PROVIDED RECORDS START

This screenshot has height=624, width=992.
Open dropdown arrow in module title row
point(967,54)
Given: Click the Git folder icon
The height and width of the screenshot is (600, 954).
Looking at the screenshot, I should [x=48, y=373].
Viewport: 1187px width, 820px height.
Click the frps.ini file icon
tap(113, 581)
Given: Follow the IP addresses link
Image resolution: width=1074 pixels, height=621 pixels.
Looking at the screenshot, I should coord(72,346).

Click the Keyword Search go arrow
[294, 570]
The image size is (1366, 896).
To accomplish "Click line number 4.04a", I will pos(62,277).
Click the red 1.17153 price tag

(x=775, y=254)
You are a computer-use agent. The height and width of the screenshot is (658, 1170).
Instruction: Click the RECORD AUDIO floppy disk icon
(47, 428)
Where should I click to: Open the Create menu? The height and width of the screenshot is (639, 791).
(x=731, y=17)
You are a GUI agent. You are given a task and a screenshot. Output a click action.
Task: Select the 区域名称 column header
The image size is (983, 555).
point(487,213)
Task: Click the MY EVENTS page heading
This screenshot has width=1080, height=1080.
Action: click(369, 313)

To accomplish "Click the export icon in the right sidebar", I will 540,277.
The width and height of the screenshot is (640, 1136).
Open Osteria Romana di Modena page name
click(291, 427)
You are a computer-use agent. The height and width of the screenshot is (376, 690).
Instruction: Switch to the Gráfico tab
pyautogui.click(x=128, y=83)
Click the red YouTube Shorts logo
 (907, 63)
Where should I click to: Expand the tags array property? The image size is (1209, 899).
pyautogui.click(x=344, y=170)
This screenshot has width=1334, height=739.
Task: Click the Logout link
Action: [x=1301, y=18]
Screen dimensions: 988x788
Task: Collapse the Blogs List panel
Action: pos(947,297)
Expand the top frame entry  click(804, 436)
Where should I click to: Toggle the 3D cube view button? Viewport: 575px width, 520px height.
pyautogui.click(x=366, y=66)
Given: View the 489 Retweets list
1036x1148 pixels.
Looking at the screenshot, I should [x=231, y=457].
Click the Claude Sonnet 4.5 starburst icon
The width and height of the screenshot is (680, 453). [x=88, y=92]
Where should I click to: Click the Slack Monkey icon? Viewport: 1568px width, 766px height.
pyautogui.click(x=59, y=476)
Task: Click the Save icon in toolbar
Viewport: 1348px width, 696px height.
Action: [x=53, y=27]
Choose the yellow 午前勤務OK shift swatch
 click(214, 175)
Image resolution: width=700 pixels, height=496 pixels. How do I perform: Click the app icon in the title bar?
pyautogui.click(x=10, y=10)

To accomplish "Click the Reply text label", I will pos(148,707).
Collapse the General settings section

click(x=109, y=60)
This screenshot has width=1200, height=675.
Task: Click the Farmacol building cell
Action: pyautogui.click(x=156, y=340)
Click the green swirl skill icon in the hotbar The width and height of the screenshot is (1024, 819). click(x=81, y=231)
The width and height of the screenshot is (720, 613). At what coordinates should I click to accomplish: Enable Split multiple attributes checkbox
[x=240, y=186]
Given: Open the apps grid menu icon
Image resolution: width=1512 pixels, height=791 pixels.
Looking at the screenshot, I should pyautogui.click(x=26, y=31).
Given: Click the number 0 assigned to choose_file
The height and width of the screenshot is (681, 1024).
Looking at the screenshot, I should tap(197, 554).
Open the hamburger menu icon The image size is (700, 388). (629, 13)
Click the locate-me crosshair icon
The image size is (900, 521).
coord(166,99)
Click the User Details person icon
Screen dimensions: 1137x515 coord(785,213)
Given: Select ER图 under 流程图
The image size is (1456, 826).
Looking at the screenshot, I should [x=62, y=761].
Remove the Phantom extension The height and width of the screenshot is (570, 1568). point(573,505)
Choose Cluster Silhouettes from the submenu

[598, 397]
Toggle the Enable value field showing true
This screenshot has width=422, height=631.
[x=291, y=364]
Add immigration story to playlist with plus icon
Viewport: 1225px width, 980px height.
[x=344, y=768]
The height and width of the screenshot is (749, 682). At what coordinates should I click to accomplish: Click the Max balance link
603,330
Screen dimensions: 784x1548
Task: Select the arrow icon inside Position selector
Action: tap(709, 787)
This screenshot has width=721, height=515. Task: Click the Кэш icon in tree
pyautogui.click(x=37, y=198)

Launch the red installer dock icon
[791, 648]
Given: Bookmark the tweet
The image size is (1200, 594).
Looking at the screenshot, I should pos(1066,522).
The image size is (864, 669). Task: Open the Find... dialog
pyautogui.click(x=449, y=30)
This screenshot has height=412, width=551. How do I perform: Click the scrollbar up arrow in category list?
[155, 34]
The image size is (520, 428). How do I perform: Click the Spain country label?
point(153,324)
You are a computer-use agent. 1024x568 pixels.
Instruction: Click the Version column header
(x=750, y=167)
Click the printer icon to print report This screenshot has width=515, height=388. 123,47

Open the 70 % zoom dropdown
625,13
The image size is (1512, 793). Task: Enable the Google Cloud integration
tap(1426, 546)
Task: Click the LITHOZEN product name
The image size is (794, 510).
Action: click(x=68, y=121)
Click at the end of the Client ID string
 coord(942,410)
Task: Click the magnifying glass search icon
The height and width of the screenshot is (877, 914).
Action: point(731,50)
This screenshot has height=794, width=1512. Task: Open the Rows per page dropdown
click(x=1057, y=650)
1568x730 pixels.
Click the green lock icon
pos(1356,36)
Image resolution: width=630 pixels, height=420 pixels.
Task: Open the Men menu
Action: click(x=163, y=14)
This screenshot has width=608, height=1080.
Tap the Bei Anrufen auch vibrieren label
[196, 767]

PROVIDED RECORDS END

__PROBLEM TO WORK ON__. Write out every line from the data above that includes "agent".

__WRITTEN RESPONSE__.
You are a computer-use agent. The height and width of the screenshot is (658, 1170).
You are a GUI agent. You are given a task and a screenshot. Output a click action.
You are a computer-use agent. The height and width of the screenshot is (376, 690).
You are a computer-use agent. 1024x568 pixels.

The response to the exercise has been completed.